### READING PASSAGE
-- BEGIN --
No doubt there's plenty of blame to go around.

But the title of this thread is "Learn the Truth...". And the _truth_ is the republicans were pushing for more regulation of the Sub-Prime mortgage industry for a long time. The _truth_ is liberals-especially Barney Frank-opposed regulation and oversight. The _truth_ is, the liberals loved things just the way they were.


----------



## Todd (Jul 3, 2006)

James NM said:


> Damn! I really hope I didn't piss off the liberals here.:smt083


There are liberals here?!?! Where? :draw:


----------



## babs (Nov 30, 2007)

Todd said:


> Beck is the man!


Pretty much sums up my opinion on him in it's entirety. :smt023


----------



## 48dodge (Nov 1, 2008)

My wife used to really worry about my obsession with Glenn Beck. I finally got her to go see his Xmas show 2 years ago. She now listens to him almost as much as I do.


----------



## kev74 (Mar 22, 2008)

James NM said:


> And the _truth_ is the republicans were pushing for more regulation of the Sub-Prime mortgage industry for a long time.


I would love to see any source you might be able to provide which shows that the Republican Party, or any of its major players were _ever_ pushing for _any_ additional regulation of the banking industry. :watching:



> The truth is liberals-especially Barney Frank-opposed regulation and oversight.
-- END --
### DATASET ENTRIES
-- BEGIN --
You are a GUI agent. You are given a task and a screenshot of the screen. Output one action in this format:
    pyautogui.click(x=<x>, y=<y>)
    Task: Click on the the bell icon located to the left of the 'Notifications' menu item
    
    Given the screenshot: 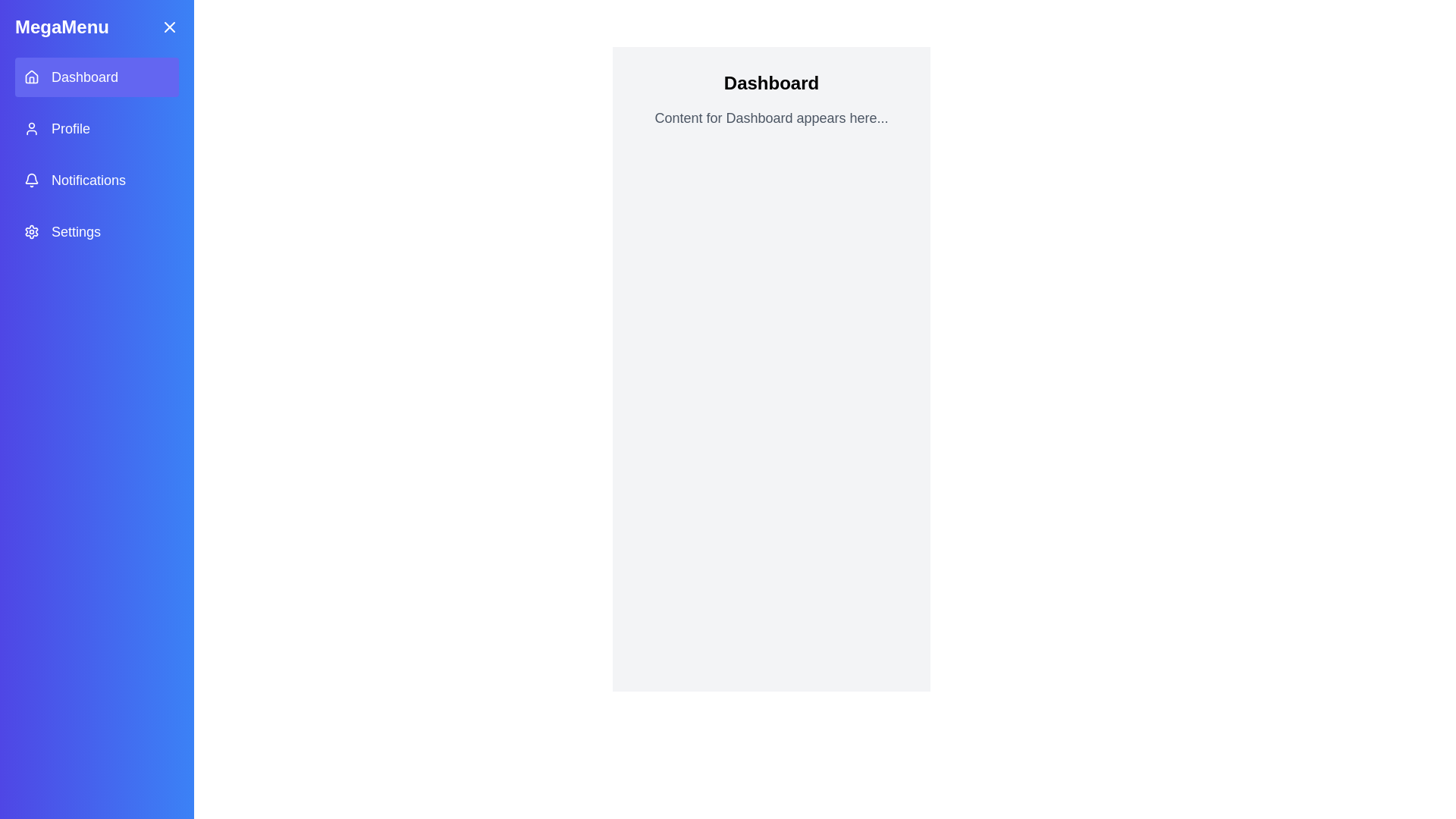 What is the action you would take?
    pyautogui.click(x=32, y=180)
-- END --
Return the passage of the forum thread that begins with the words "No doubt there's" and ends with "way they were.". Work from the forum thread alone.

No doubt there's plenty of blame to go around.

But the title of this thread is "Learn the Truth...". And the _truth_ is the republicans were pushing for more regulation of the Sub-Prime mortgage industry for a long time. The _truth_ is liberals-especially Barney Frank-opposed regulation and oversight. The _truth_ is, the liberals loved things just the way they were.